Document extract:
=-=-=-=-=

The 1993 Brazilian Grand Prix, otherwise officially known as the XXII Grande Prêmio do Brasil, was the second race of the 1993 FIA Formula One World Championship, staged at the Autódromo José Carlos Pace in São Paulo, Brazil, on the 28 March 1993. The race would see Ayrton Senna sweep to victory for McLaren-Ford Cosworth, in a Grand Prix that would be influenced by heavy rain.
Qualifying had seen the two Williams-Renaults duel for pole position, with Alain Prost prevailing over teammate Damon Hill. Best of the rest proved to be Senna ahead of Michael Schumacher's Benetton-Ford Cosworth, while Michael Andretti swept to fifth.
Prost aced his getaway to claim an early lead, while Senna and Hill squabbled for second, with the Brazilian ultimately emerging ahead. Behind, however, there would be chaos as Andretti and Gerhard Berger tangled, resulting in Andretti's McLaren scrapping across the top of the Austrian's Ferrari as both flew into the barriers.

=-=-=-=-=

Dataset content:

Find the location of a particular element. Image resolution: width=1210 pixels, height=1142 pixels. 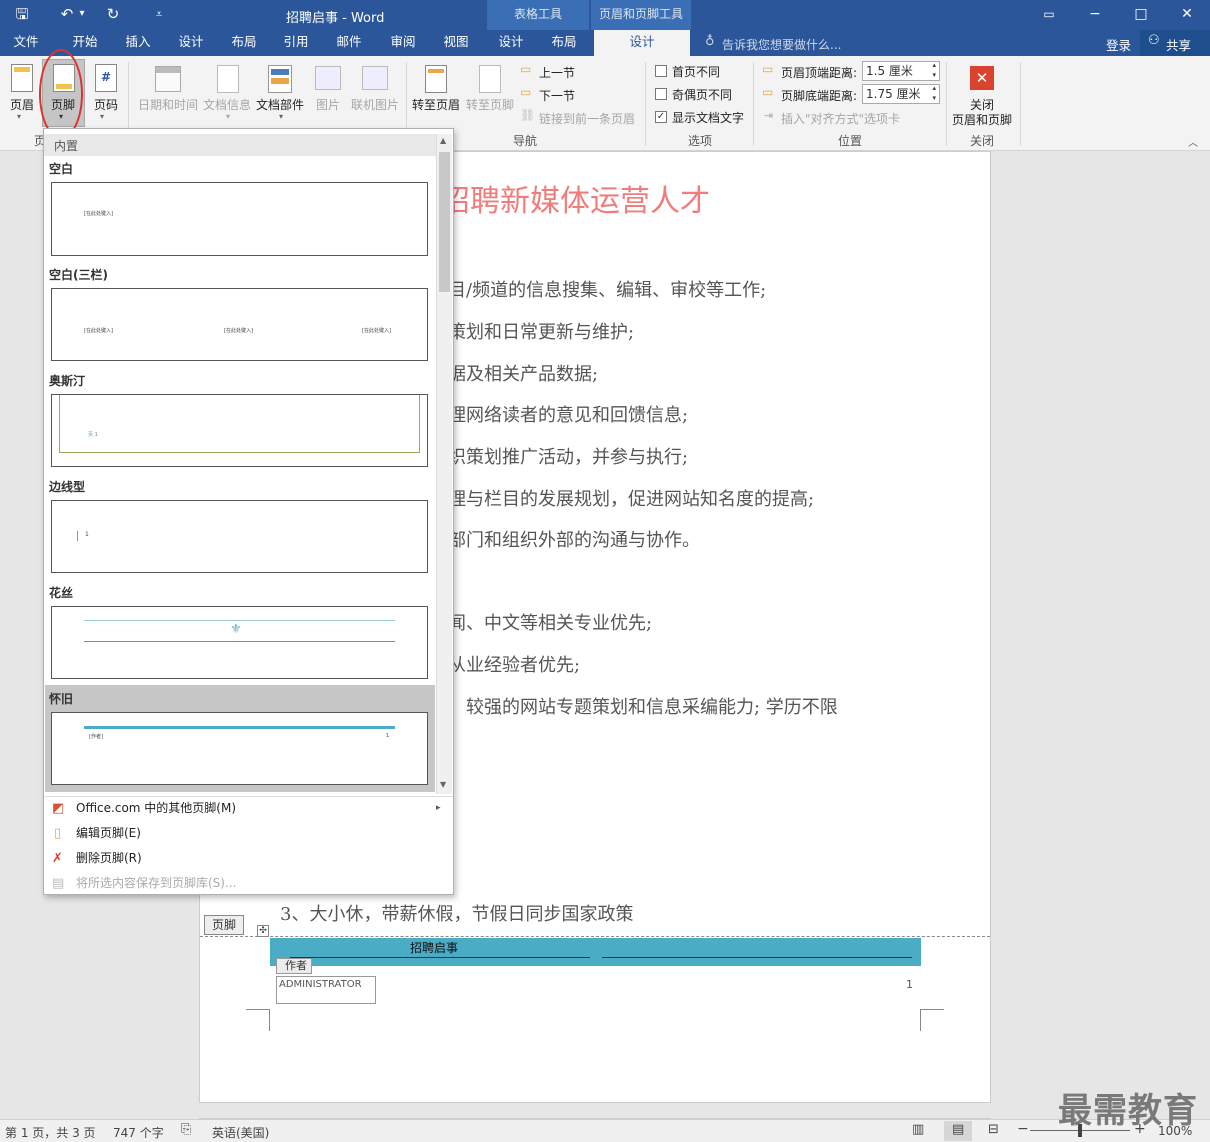

menu-remove-footer: ✗ 删除页脚(R) is located at coordinates (248, 858).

=-=-=-=-=

Work order: Which racing drivers does the 1993 Brazilian Grand Prix text above name? List them in order of first mention.

Solution to the problem: Ayrton Senna, Alain Prost, Damon Hill, Michael Schumacher, Michael Andretti, Gerhard Berger